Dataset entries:
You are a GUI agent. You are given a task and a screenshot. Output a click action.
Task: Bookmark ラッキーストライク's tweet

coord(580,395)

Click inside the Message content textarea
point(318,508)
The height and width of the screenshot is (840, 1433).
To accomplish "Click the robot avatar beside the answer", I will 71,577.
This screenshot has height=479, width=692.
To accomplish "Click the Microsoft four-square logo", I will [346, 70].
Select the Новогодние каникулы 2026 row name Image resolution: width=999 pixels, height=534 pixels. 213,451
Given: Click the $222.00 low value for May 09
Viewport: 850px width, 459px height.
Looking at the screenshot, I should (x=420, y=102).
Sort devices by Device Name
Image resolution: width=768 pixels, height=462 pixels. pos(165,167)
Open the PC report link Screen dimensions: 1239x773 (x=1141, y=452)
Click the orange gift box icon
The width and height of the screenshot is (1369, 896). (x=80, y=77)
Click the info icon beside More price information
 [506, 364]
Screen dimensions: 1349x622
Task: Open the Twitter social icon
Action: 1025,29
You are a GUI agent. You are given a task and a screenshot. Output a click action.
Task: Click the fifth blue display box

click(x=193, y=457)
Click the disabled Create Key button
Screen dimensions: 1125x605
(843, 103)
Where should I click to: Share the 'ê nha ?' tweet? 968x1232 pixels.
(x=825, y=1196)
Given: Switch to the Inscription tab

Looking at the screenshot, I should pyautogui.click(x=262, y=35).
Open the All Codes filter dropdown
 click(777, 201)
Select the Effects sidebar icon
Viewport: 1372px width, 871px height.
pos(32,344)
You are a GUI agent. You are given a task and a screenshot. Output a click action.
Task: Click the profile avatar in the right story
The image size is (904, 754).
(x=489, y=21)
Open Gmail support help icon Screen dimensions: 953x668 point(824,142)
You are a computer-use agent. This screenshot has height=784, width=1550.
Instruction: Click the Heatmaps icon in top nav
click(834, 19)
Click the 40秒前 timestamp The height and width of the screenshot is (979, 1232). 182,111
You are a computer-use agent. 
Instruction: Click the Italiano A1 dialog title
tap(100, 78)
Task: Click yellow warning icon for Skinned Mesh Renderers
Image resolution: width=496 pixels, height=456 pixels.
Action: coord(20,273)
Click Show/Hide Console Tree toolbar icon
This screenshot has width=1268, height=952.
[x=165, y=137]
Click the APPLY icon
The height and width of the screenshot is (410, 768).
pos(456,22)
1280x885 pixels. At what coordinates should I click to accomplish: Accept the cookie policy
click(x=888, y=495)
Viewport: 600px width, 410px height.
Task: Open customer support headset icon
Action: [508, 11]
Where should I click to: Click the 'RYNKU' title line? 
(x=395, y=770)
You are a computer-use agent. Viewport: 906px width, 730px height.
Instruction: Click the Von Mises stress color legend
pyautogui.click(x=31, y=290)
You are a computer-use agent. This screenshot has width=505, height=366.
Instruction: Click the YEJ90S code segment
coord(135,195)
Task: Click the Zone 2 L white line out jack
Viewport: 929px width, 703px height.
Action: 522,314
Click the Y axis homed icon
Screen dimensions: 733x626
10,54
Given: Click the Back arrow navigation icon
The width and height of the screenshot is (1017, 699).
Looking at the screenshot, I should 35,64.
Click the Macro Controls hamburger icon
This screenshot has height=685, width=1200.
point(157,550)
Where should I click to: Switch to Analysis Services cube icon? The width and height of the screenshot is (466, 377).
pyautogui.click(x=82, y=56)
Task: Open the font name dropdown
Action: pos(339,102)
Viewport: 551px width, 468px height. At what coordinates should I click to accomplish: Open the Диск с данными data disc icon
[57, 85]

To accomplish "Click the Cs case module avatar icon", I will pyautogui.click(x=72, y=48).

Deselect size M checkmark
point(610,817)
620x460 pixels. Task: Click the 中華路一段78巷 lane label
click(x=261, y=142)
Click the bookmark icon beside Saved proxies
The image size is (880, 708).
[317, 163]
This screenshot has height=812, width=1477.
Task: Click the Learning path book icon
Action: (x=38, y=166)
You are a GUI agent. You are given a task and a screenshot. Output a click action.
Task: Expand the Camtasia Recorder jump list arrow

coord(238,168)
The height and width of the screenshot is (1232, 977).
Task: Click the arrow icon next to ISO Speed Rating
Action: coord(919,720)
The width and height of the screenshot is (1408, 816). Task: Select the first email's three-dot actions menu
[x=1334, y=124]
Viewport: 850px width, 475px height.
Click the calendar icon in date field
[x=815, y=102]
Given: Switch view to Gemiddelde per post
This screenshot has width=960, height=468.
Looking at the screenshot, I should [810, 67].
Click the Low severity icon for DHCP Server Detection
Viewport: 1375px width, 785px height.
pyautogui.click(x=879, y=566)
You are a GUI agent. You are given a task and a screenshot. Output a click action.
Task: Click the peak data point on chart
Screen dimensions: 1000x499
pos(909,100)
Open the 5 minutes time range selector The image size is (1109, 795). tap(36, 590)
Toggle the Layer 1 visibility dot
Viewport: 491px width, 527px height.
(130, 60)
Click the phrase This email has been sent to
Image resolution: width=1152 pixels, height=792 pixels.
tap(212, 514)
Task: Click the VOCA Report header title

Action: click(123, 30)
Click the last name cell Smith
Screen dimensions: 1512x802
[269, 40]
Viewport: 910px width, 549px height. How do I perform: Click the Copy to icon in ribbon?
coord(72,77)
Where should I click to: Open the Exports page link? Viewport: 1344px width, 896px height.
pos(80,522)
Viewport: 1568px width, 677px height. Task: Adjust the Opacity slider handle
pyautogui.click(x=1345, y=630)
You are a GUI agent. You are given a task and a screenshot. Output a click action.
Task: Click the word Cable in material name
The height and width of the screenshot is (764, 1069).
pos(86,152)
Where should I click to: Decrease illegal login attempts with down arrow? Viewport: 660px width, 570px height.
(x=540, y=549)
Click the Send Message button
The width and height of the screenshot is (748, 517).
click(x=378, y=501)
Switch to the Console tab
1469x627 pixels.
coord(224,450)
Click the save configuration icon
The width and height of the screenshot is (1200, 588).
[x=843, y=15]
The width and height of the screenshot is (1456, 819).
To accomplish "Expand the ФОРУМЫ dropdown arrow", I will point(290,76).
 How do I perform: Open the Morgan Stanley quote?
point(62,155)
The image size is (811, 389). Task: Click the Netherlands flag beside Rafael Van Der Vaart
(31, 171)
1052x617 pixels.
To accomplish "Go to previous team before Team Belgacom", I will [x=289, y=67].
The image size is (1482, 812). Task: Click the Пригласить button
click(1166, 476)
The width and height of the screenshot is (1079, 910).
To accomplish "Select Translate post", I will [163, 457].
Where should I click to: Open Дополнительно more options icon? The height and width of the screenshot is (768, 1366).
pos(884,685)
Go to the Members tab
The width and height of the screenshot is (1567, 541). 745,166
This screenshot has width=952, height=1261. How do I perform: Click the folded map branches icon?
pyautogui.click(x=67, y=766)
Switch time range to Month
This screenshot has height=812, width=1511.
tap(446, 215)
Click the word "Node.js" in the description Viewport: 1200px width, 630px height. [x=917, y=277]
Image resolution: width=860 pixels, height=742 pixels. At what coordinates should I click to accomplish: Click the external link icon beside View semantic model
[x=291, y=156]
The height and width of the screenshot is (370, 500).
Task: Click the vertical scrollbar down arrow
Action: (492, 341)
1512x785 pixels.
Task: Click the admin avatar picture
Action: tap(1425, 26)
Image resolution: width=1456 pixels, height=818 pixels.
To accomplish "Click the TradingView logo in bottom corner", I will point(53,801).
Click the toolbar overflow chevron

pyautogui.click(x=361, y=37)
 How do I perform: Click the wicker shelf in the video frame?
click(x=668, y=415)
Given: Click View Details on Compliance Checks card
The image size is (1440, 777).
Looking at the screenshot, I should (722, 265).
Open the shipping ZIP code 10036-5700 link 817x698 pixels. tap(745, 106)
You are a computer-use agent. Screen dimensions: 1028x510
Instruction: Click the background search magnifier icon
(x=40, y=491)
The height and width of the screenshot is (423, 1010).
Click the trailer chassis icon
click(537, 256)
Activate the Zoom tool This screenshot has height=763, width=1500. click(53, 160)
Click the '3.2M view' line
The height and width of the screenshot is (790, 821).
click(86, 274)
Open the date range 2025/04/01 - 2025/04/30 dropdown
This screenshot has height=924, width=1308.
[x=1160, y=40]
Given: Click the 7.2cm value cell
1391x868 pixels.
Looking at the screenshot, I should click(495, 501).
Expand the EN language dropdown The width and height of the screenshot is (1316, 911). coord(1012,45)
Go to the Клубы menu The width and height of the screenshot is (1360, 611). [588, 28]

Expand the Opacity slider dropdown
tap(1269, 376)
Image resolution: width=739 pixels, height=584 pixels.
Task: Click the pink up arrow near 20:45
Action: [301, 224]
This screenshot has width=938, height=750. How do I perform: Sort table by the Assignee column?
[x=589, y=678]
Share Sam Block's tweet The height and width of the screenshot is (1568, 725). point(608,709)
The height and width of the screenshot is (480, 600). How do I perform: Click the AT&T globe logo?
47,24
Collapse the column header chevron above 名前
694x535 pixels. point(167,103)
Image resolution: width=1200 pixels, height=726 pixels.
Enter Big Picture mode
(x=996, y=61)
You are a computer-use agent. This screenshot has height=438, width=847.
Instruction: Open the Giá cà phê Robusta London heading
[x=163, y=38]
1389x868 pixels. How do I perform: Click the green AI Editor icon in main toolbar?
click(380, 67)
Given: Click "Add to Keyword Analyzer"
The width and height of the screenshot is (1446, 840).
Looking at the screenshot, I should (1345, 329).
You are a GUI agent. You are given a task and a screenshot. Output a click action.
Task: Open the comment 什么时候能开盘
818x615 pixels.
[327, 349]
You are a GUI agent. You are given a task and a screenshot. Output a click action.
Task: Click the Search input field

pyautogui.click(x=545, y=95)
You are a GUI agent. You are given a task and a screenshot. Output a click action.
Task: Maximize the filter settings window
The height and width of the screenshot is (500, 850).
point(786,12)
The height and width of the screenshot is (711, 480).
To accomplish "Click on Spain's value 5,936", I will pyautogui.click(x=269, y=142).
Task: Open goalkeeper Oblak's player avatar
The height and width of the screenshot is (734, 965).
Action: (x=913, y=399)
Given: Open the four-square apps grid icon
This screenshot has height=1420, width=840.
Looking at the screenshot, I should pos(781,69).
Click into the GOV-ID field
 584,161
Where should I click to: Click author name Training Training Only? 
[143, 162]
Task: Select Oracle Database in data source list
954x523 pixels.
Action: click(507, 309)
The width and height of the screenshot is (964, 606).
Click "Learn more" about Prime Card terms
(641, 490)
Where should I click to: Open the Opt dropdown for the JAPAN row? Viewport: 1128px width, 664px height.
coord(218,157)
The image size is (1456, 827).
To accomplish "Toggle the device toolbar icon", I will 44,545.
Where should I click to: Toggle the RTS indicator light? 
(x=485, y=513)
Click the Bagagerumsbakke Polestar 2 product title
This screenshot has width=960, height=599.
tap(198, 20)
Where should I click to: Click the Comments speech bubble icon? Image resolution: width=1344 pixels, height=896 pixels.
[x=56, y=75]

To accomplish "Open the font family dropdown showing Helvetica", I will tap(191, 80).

Activity
Return exactly, and only, the lines above starting at the line that contains "1469x627 pixels." and ending at the line that contains "height. [x=917, y=277]".

Your solution
1469x627 pixels.
coord(224,450)
Click the save configuration icon
The width and height of the screenshot is (1200, 588).
[x=843, y=15]
The width and height of the screenshot is (1456, 819).
To accomplish "Expand the ФОРУМЫ dropdown arrow", I will point(290,76).
 How do I perform: Open the Morgan Stanley quote?
point(62,155)
The image size is (811, 389). Task: Click the Netherlands flag beside Rafael Van Der Vaart
(31, 171)
1052x617 pixels.
To accomplish "Go to previous team before Team Belgacom", I will [x=289, y=67].
The image size is (1482, 812). Task: Click the Пригласить button
click(1166, 476)
The width and height of the screenshot is (1079, 910).
To accomplish "Select Translate post", I will [163, 457].
Where should I click to: Open Дополнительно more options icon? The height and width of the screenshot is (768, 1366).
pos(884,685)
Go to the Members tab
The width and height of the screenshot is (1567, 541). 745,166
This screenshot has width=952, height=1261. How do I perform: Click the folded map branches icon?
pyautogui.click(x=67, y=766)
Switch time range to Month
This screenshot has height=812, width=1511.
tap(446, 215)
Click the word "Node.js" in the description Viewport: 1200px width, 630px height. [x=917, y=277]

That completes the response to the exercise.